- Directed by: David Gregory
- Written by: John Cregan David Gregory
- Produced by: Daryl Tucker Derek Curl
- Starring: Josslyn DeCrosta Erica Rhodes David Lombard
- Cinematography: Brian Rigney Hubbard
- Music by: Claudio Gizzi Mark Raskin
- Distributed by: Dark Sky Films
- Release date: October 28, 2008 (Ravenna Nightmare Film Festival);
- Running time: 85 minutes
- Country: United States
- Language: English

= Plague Town =

Plague Town is a 2008 American horror film directed by David Gregory, co-written by Gregory and John Cregan, and starring Josslyn DeCrosta, Erica Rhodes, and David Lombard.

==Synopsis==
While on holiday in the Irish countryside to discover their family roots, a dysfunctional family -consisting of a Dad, his new financee, his older daughter and her new boyfriend and a younger daughter - have their vacation plans upset when they miss the last bus of the day. They encounters a village where they are warned "They will find you".
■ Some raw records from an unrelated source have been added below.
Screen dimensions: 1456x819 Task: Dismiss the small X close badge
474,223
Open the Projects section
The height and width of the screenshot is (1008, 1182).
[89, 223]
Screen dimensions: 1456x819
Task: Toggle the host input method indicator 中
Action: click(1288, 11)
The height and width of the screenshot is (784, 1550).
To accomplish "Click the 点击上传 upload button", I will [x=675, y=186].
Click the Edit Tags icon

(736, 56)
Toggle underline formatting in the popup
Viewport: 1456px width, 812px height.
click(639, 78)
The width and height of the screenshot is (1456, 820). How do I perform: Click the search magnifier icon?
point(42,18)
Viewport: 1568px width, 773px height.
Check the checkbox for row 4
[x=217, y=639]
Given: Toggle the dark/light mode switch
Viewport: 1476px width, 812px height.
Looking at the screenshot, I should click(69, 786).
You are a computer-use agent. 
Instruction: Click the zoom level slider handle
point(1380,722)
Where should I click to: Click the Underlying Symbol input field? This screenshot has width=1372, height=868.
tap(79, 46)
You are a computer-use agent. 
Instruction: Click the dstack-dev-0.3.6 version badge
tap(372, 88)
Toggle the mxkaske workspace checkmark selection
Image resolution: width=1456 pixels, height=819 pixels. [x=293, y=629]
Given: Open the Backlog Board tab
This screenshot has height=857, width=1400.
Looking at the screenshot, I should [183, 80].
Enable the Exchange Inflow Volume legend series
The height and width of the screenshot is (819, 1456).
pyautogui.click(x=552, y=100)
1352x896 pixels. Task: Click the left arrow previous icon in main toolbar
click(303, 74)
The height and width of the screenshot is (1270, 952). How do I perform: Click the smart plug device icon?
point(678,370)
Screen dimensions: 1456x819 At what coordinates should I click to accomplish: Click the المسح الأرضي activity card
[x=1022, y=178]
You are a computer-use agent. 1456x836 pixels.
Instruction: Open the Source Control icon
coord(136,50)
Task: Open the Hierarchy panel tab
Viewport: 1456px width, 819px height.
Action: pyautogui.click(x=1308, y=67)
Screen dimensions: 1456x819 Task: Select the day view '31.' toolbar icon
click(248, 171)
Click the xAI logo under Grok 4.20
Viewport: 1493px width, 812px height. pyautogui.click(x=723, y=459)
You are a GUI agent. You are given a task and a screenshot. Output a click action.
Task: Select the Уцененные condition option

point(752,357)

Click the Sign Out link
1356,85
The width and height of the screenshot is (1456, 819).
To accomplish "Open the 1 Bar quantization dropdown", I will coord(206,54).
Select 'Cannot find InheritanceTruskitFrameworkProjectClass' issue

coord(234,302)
That night they discovered the woods are full of deformed and homicidal residents, mostly mutant children, to whom death is all fun and games.

==Release==
After debuting on March 28, 2009, at the HorrorHound Weekend film festival, the film was released on DVD on May 12, 2009. In Germany, the film was released on September 25, 2009.

==Reception==

DVD Talk praised the movie for its tension building, haunting imagery and immersiver sound design. It stated that this was not a perfect film, but recommended it for fans of the horror genre.

== Background ==
The film is the first own directed film from Dark Sky Films and was the feature film debut for director David Gregory.